A verdade é que estas práticas além de não trazerem qualquer benefício para a saúde das mulheres e das meninas, podem prejudicá-la. Podemos enumerar uma série de possíveis complicações que podem surgir, como hemorragias, infeções urinárias ou vaginais, problemas menstruais e sexuais (coito doloroso ou menor satisfação sexual) ou mais graves ao nível do parto e que podem mesmo conduzir à morte do recém-nascido. Sem esquecer os diversos transtornos psicológicos associados à mutilação genital feminina como é o caso da depressão, diminuição da autoestima, stress pós-traumático e ansiedade. Na pior das hipóteses, estas complicações podem levar à morte das meninas e das mulheres.
Os motivos pelos quais os países aderem a esta prática variam de região para região, mas pode dizer-se que estão relacionados com um conjunto de fatores socioculturais que estão muito enraizados. Aliás, muitas das pessoas que praticam a mutilação genital feminina apoiam-se na religião ou regem-se por mandamentos ou práticas religiosas que na realidade não existem. Os líderes religiosos dividem-se em relação a esta prática: existe quem as apoie, quem não se pronuncie por considerar que estas práticas estão fora do seu âmbito de atuação e quem se oponha separando a religião do que é uma violação dos direitos das meninas. A mutilação genital feminina subjaz uma prática de controlo sobre as mulheres e meninas da comunidade, uma necessidade de aceitação, o medo da rejeição social, uma maior probabilidade de encontrar marido, a promoção de um modelo feminino recatado e a redução da líbido por medo da dor durante as relações sexuais, por exemplo.
A prática da mutilação genital feminina pode ser realizada desde a amamentação e até aos 15 anos, sendo muito frequente em África, zona ocidental e Sahel, no Médio Oriente e na Ásia. O Egipto, o Sudão, a Eritreia, o Djibuti, a Etiópia ou a Somália são as regiões onde as taxas de mutilação genital feminina são mais elevadas. As populações emigrantes que vão viver em países de acolhimento onde existe mutilação genital feminina, também estão expostas a esta prática. O Código Penal português contempla a mutilação genital feminina como um crime.
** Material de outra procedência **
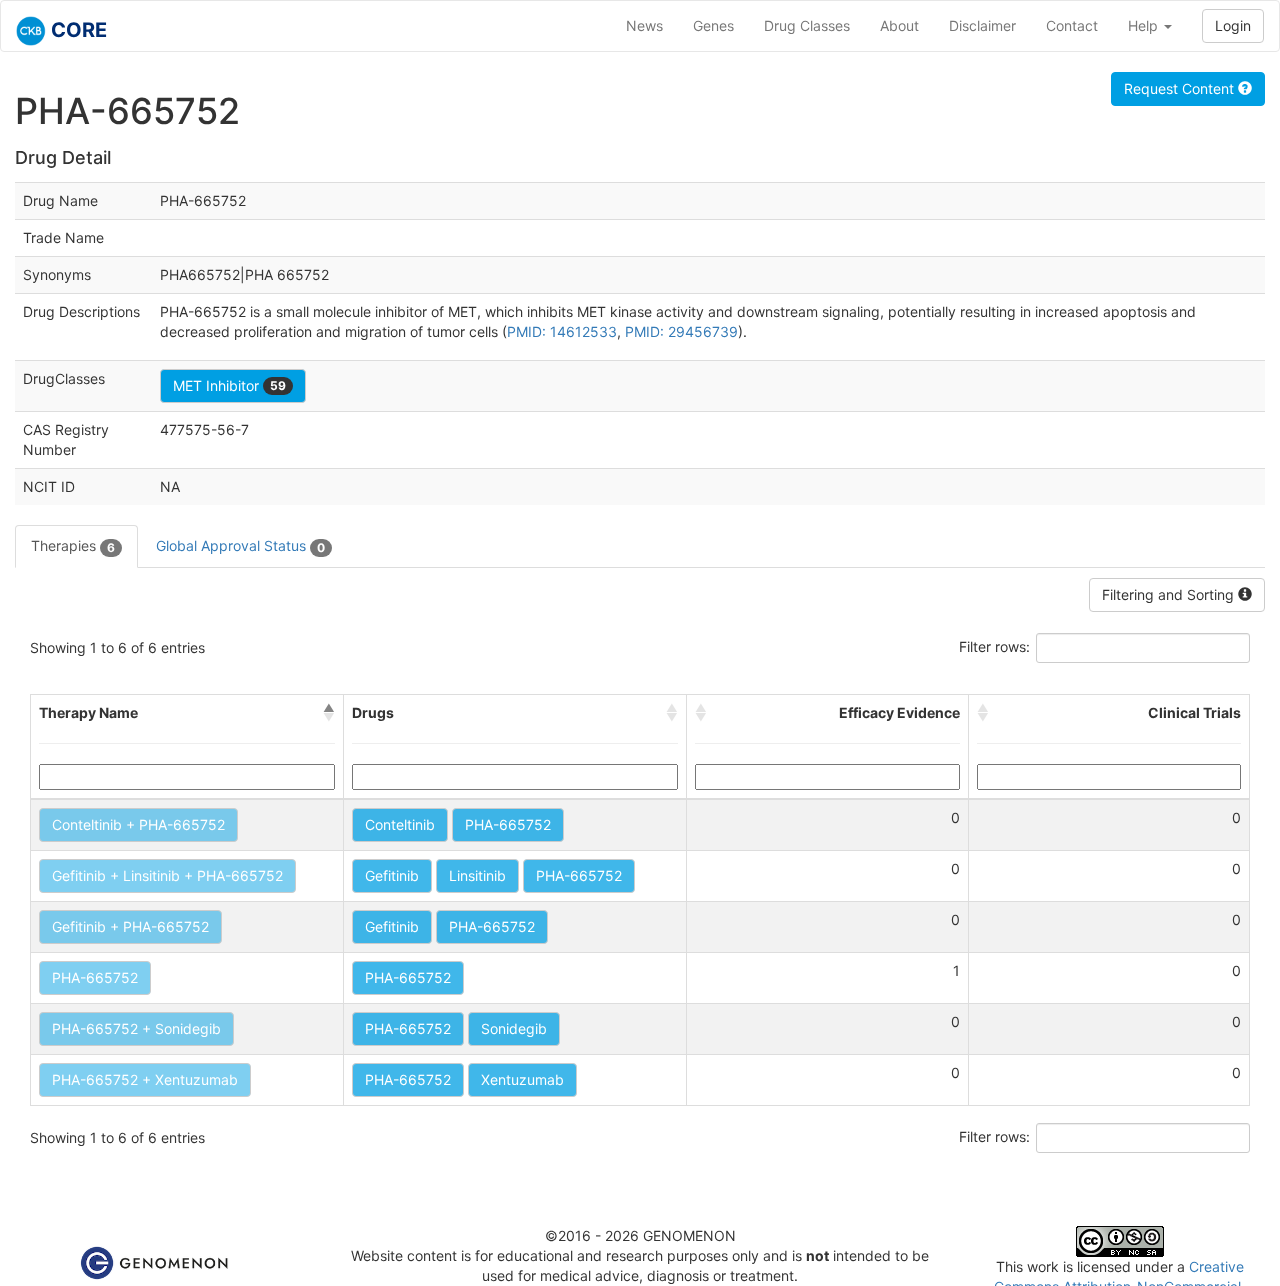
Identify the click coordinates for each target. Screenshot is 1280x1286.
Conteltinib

Na Ajuda em Ação trabalhamos para erradicar com a mutilação genital feminina através de diversos programas, sendo que o foco da nossa ação se centra na educação das crianças e na sensibilização de líderes comunitários e religiosos. Trabalhar com pessoas que praticam mutilação genital feminina, geralmente parteiras, e realizar campanhas de sensibilização sobre mães e avós são elementos chave por detrás dos resultados que alcançamos.
No Quénia, por exemplo, trabalhamos com a Kirira. A organização conseguiu reduzir em 60% os casos de mutilação genital feminina na zona graças a campanhas de sensibilização levadas a cabo nas comunidades onde operam.
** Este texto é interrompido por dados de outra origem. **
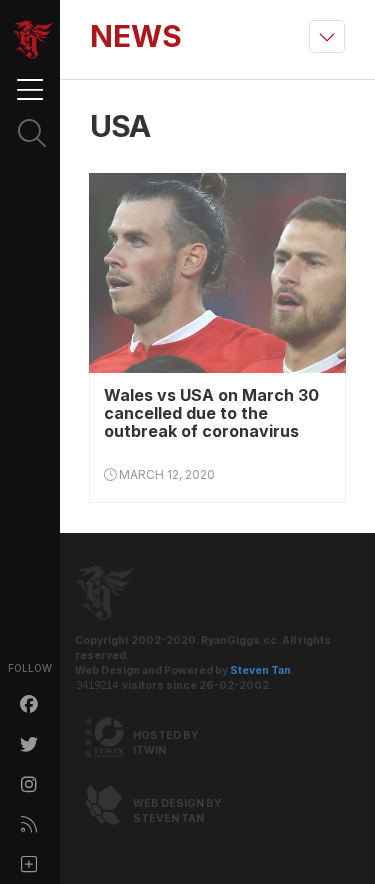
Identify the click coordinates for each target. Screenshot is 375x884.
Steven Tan (260, 670)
A nossa atuação centra-se na zona este do país, em Tharaka, perto da fronteira com a Somália, onde estamos presentes em 74 escolas. Nestes centros educativos formam-se “clubes anti-mutilação”: tratam-se de espaços de confiança onde as meninas e os jovens possam abordar assuntos que os preocupam e onde tutores e profissionais de saúde e higiene lhes podem explicar os riscos da mutilação genital feminina. Estes espaços demonstraram ser um grande apoio para muitas raparigas e jovens que se querem opor à prática da mutilação genital feminina.
Trabalhar com mulheres e jovens para que estas alcancem sua independência financeira, e não tenham que depender do casamento para tal, é uma forma de acabar com esta prática. Como referimos anteriormente, as mulheres que foram alvo de mutilação genital feminina têm mais facilidade em casar, além de que esta prática coloca uma pressão extra sobre as famílias que sentem no dever de casar as suas filhas.
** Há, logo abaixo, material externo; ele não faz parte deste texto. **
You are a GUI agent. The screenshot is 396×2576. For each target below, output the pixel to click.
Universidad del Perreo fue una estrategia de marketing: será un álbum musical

Garantir que as jovens frequentam o ensino secundário e não casam antes de o finalizar, um trabalho que realizamos junto das comunidades e das famílias, é outra forma de lutar contra a prática de mutilação genital feminina. Isto porque ter uma formação da qual possam obter rendimentos permite-lhes oporem-se a esta prática.
Temos uma casa de acolhimento que recebe meninas que fugiram de suas casas para não sofrerem de mutilação genital feminina e outras que foram alvo desta prática, mas que querem escapar à violência e aos abusos sexuais.
A pressão sobre as autoridades e o trabalho que se realiza em parceria com estas é fundamental para que se criem mecanismos para acabar com esta prática. Há países onde a mutilação genital feminina não é legal, porém é complicado que as leis sejam aplicadas, nomeadamente, em áreas rurais mais remotas.
Lutar contra a mutilação genital feminina é lutar contra a violência dos direitos das mulheres e das meninas. E todos temos o poder de as ajudar.